What the United States has failed to do is to test North Korea’s interest in actual negotiations to place limits on Pyongyang’s missile program. The United States has genuine leverage in this regard because of Pyongyang’s interest in a peace treaty to end a Korean War that was waged 65 years ago, and to ensure that the United States doesn’t return nuclear weapons to South Korea. Pyongyang would also like to see some limits on extensive U.S.-South Korean military exercises, which are responsible for increased tensions in the region. Washington regularly ignores Beijing’s suggestion of a trade-off between limits on North Korean missile testing for greater restraint in U.S.-South Korean joint military exercises.
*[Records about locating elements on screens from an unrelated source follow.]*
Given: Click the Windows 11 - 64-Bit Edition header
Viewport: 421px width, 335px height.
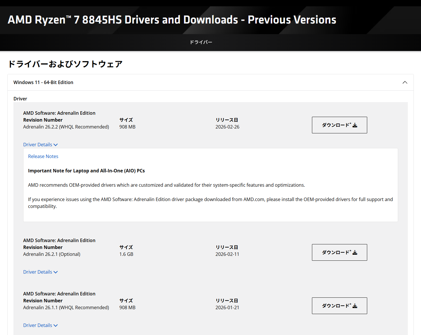Looking at the screenshot, I should point(43,83).
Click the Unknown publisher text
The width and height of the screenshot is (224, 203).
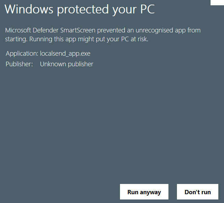tap(67, 64)
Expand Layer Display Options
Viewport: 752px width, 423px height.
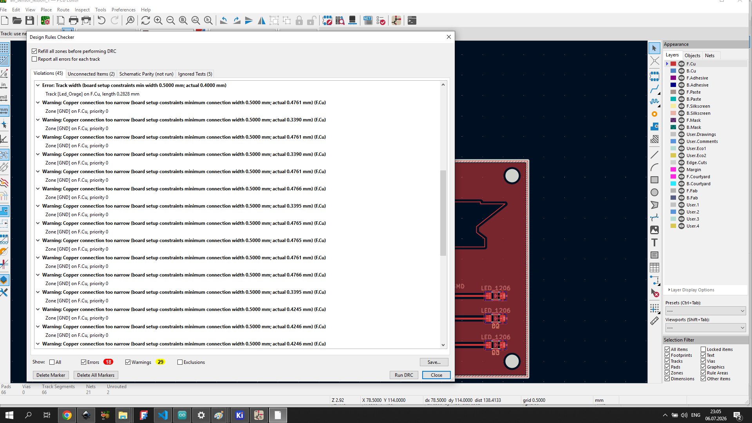click(x=692, y=290)
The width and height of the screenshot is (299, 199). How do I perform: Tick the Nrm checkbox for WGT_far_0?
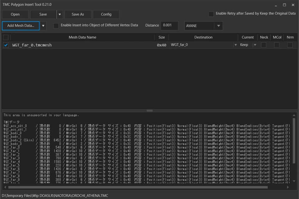[290, 45]
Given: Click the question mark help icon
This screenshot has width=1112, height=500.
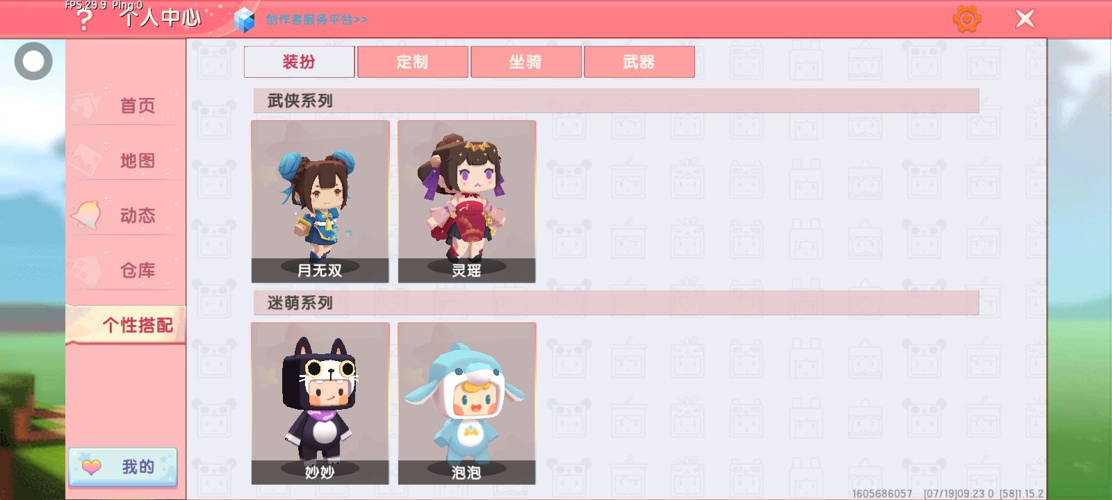Looking at the screenshot, I should [x=84, y=20].
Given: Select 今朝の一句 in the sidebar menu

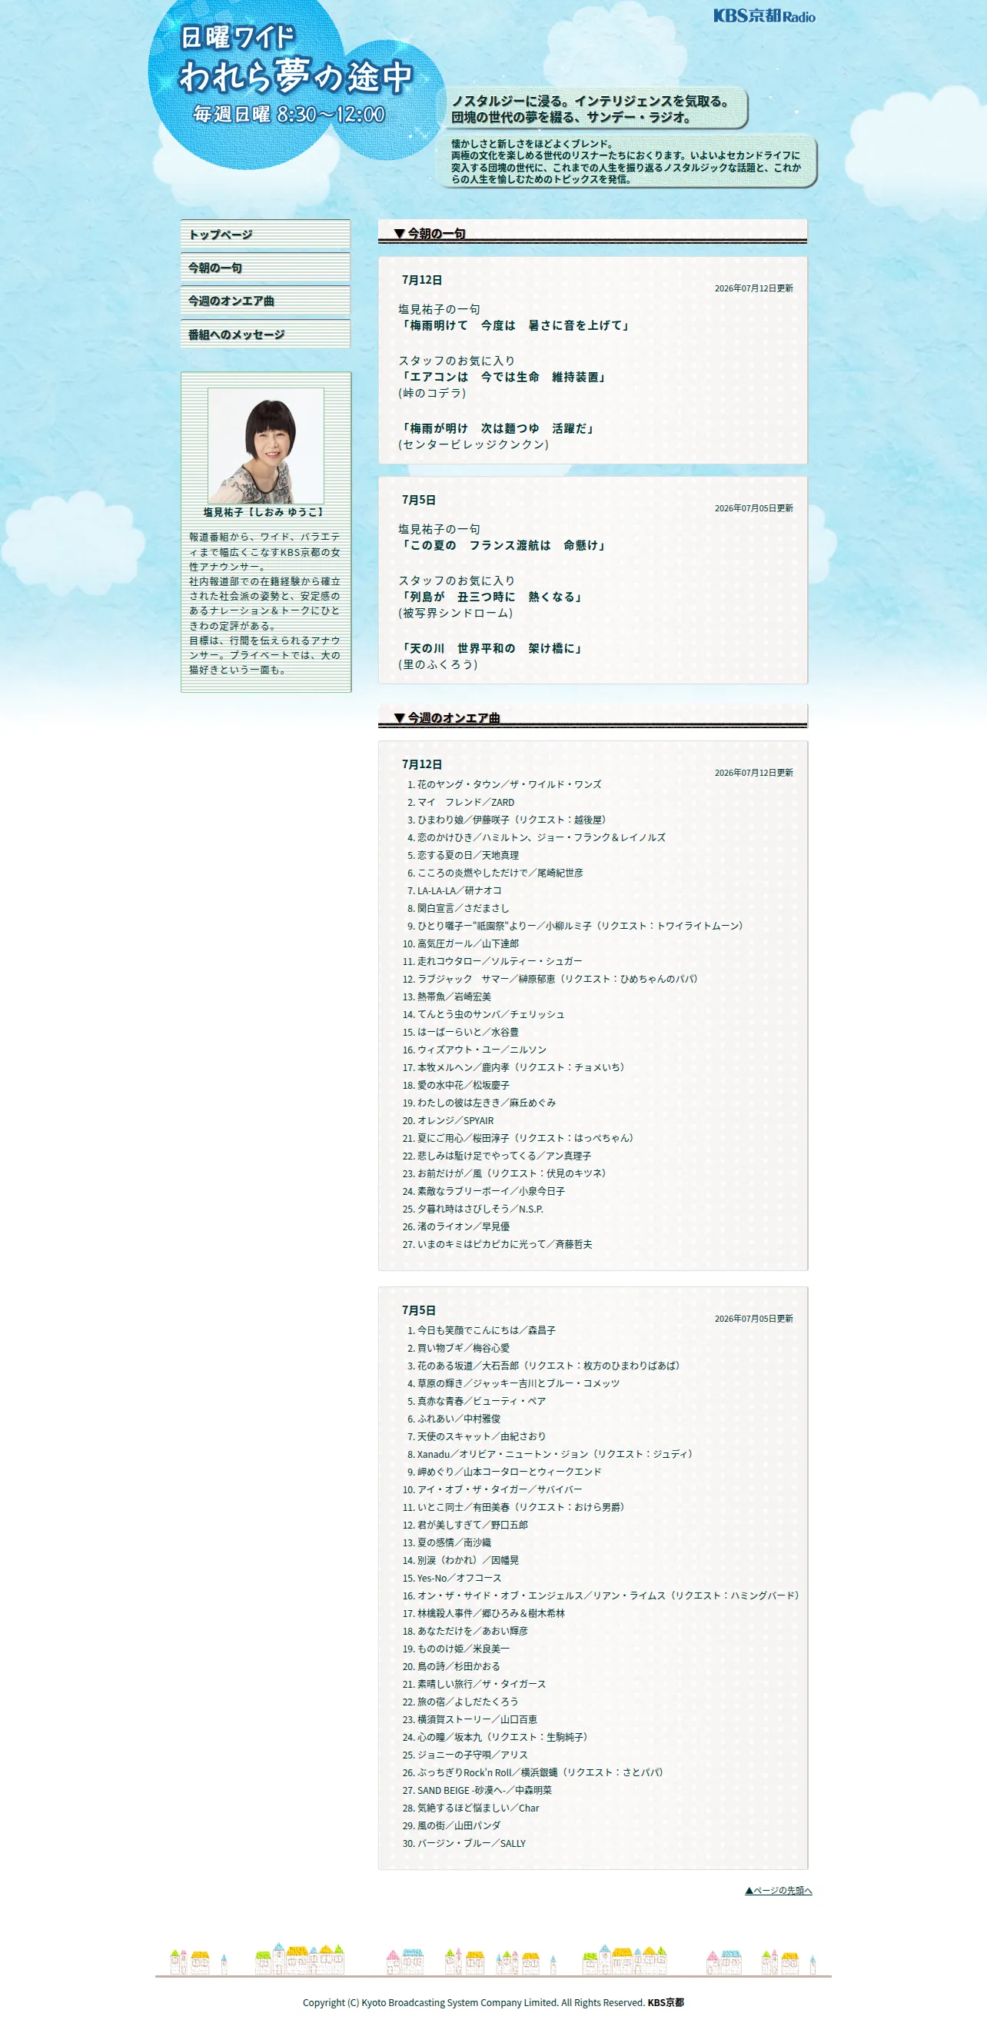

Unfortunately, the first five months of the Trump administration have clarified that Washington is far more interested in unilateralism than in multilateralism, and has not looked for ways to bargain with either Pyongyang or Moscow toward limiting missile testing or reducing strategic inventories, respectively. In the past twenty years, we have witnessed the dissolution of the Arms Control and Disarmament Agency, the abrogation of the ABM Treaty, and the nonsensical deployment of a national missile defense. There is no reason to believe that the Trump administration, dominated by general officers and an incompetent secretary of state, has the sagacity to pursue statesmanship. The myth of American exceptionalism will continue to dominate American strategy.